The Jerusalem Post

Opposition demands mandate as Istanbul recount continues

- • By ECE TOKSABAY and TUVAN GUMRUKCU

ANKARA (Reuters) – Turkey’s main opposition candidate in Istanbul urged the High Election Board on Wednesday to confirm him as the elected mayor, after it ruled in favor of a partial recount of votes in eight of the city’s 39 districts.

Initial results from Sunday’s mayoral elections showed the opposition Republican People’s Party (CHP) had narrowly won control of Turkey’s two biggest cities, Istanbul and Ankara, in a shock upset for President Recep Tayyip Erdogan’s ruling AK Party.

If those results are confirmed in the coming days, the CHP will gain control of municipal budgets with an estimated total value of 32.6 billion liras ($5.79b.) for 2019 in Istanbul, Turkey’s commercial hub, and in the capital, Ankara.

Erdogan – who campaigned hard for the AKP ahead of the vote – would likely lose some oversight for local contracts in the two cities, possibly complicati­ng his efforts to drag the Turkish economy out of recession.

However, the AKP submitted objections to election results in all districts of Istanbul and Ankara, saying the results had been impacted by invalid votes and voting irregulari­ties.

In Istanbul, CHP candidate Ekrem Imamoglu and his AKP rival, ex-prime minister Binali Yildirim, both said on Monday that Imamoglu was about 25,000 votes ahead, a relatively slim margin in a city of some 15 million people.

The chairman of the Election Board (YSK), Sadi Guven, said on Wednesday it had ruled that the recount of what had been marked as invalid votes should go ahead in eight Istanbul districts, some of them AKP stronghold­s.

Imamoglu called on the YSK to “do its job” and name him mayor, accusing the AKP of disrespect­ing the people of Istanbul.
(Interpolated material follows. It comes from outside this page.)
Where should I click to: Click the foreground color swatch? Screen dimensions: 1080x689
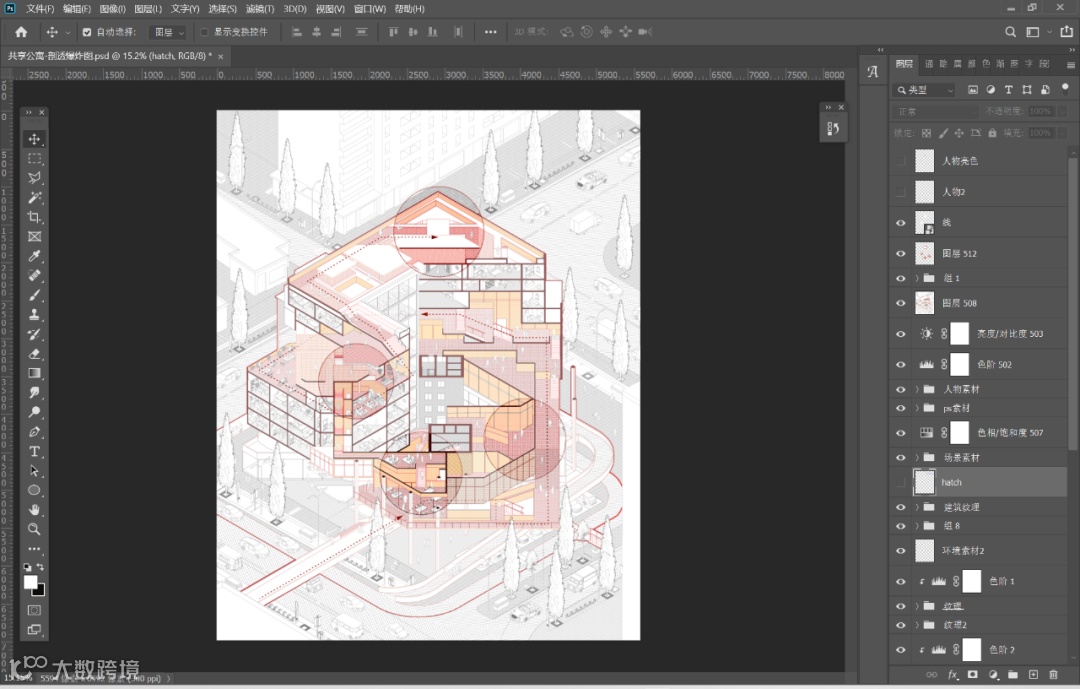(30, 582)
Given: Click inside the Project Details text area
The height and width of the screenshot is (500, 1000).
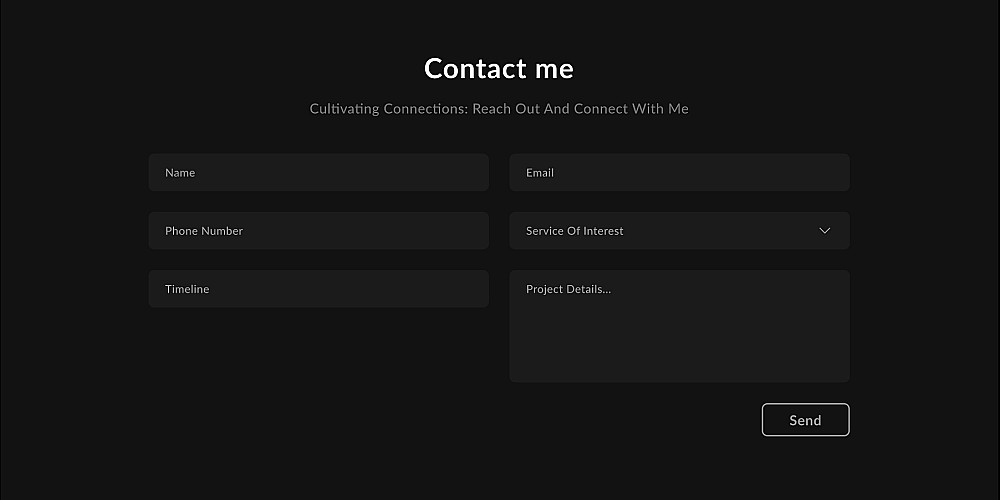Looking at the screenshot, I should [679, 326].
“We want justice. We demand our mandate from the YSK, which has given the numbers, as the elected mayor of this city .... The world is watching us, the world is watching this city’s elections,” he told reporters.

“Three or four people acting like children who had their toys taken away should not damage this country’s reputation through their own internal fights.”
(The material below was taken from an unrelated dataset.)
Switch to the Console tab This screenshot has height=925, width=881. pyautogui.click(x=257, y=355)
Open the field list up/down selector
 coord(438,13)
AKP deputy chairman Ali Ihsan Yavuz said his party was not doing anything illegal and added that the vote difference between Imamoglu and Yildirim had fallen to below 20,000 votes.
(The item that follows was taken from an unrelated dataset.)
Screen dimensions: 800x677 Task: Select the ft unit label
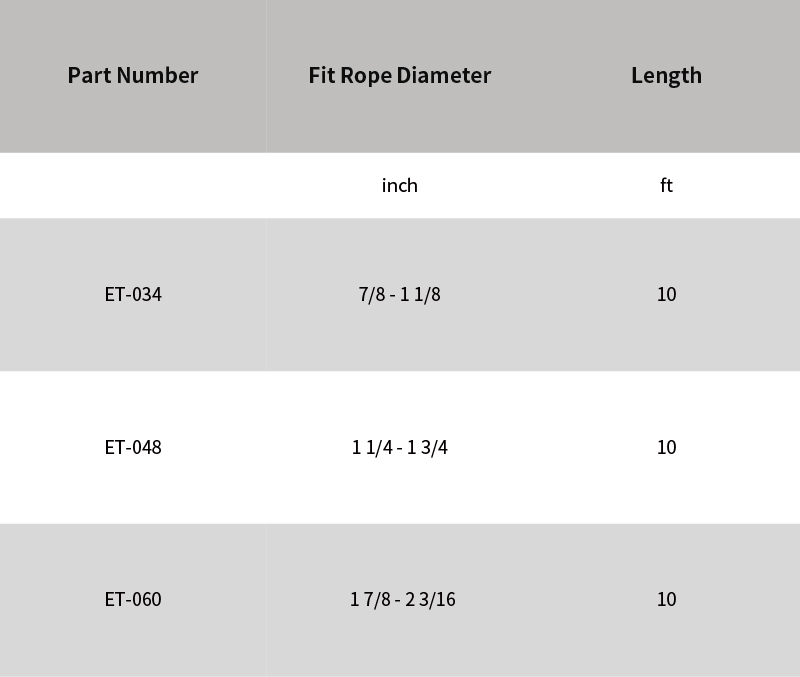[666, 185]
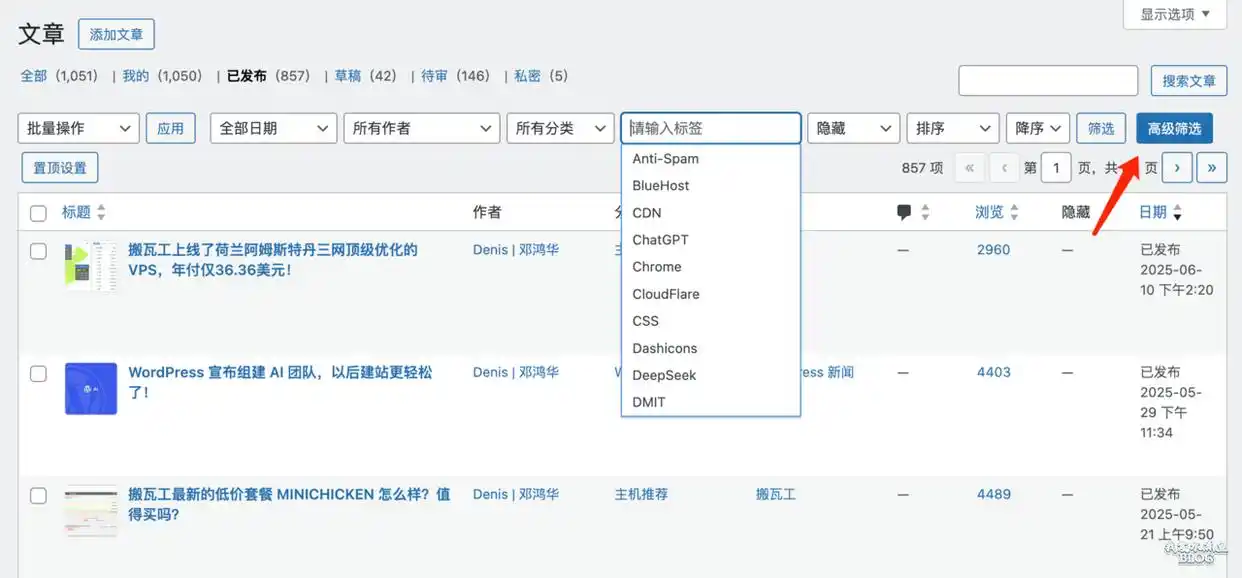
Task: Click the author sort arrows icon
Action: click(x=518, y=212)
“We believe the reality will emerge tonight, and we will all accept the results. Both Ekrem Imamoglu and the AK Party will have to accept the outcome,” Yavuz told reporters.

Pro-government newspapers on Wednesday said there had been a conspiracy against Turkey in the local elections, with the Star newspaper likening this to an attempted military coup in 2016 and nationwide protests in 2013.

Yeni Safak newspaper editor Ibrahim Karagul called for a second vote, after what he termed a “coup via elections,” adding without providing evidence that supporters of the US-based Muslim cleric Fethullah Gulen – blamed by Ankara for the 2016 coup attempt – were involved.

Ahead of the elections, the CHP had formed an electoral alliance with the Iyi (Good) Party to rival that of the AKP and its nationalis­t MHP partner. In Ankara, opposition candidate Mansur Yavas received 50.9% of votes on Sunday, nearly 4 percentage points ahead of his AKP rival.

In some 100 rallies during his election campaign, Erdogan had described the opposition alliance as terrorist supporters linked to Gulen’s network and Kurdish militants.